With a foreword by Smt. Kapila Vatsyayan;
v, 304p., 222 Col. & 24 B/W Illus., App., Bib., 29 cm. (N.C. Mehta Collection, Volume I)
CONTENTS:- 1. N.C. Mehta: The Making of an Art Connoisseur 2. The Indigenous Jaina Style Paintings from Gujarat 3. Patronage: Ministers, Intellectuals, Businessmen and Jaina Acharyas 4. Kalpasutra as Universal History, Patan Pictorial Styles 5. The Archetypal Life of Mahavira and other Tirthankaras 6. Kalakacharya Katha: Narratives of the Life of Kalakacharya 7. Cosmological Illustrations of Sangrahani Sutra 8. Balagopala Stuti Paintings 9. Unfolding the Meaning of Gita Govinda Paintings, Early Gita Govinda of N.C. Mehta Collection 10. Shringara Paintings based on Chaurapanchashika verses
The world renowned N.C. Mehta collection of Indian miniature paintings assembled by Nanalal Chamanlal Mehta represents most of the schools and wide range of themes from 16th to 19th centuries. It is housed in the Lalbhai Dalpatbhai Museum in Ahmedabad since 1993 and consists of all the representative schools and styles of Indian miniature painting.
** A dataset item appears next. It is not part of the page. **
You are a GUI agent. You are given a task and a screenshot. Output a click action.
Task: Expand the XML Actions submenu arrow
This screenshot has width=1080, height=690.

In the present Volume the author has covered illustrated Jaina Manuscript paintings which are published for the first time along with the early Gita Govinda illustrated folios. The Chaurapanchashika paintings based on the llth century poet, Bilhana's 50 verses, are the piece de resistance of this volume. It is the contention of the author that all these exquisite sets of paintings were painted in Gujarat, therefore, they represent the Gujarati School of painting. Hence, the title of the book is 'Gujarati School and Jaina Manuscript Paintings', and is the first ever attempt to locate the western Indian painting style within Gujarat. The present author has systematically built the theory that the so-called Western Indian style of Jaina paintings was essentially the contribution of Gujarat with epicentre at Patan. To support this view point the author has put together elaborate documentation concerning the extensive manuscript writing patronized by the inspiring Jaina acharyas and the munificent businessmen community. Significantly the names of a few painters have also been discovered. A whole chapter is devoted to the Kalpasutra paintings which include Panchakalyanakas, five essential episodes of Tirthankaras, followed by chapters on Kalaka Katha and Sangrahani Sutra illustrations. The author has analyzed how the paintings of Vaishanava themes and Shringara subject matter have emerged out of the Jaina style of Gujarat. The profusely illustrated early Gita Govinda is extensively published for the first time which establishes that the Gujarati artists initiated the pictorialization of poetic themes of divine and human love culminating with the most creative Chaurapanchashika paintings. Their poetic content has been quite eloquently interpreted by the author. In conclusion the author points out the unique nature of the language of Indian pictorial art and how Gujarati artists immensely contributed towards giving it a character. The highly respected eminent art historian, Smt. Kapila Vatsyayan's Foreword endorses many of the author's ideas and methodology.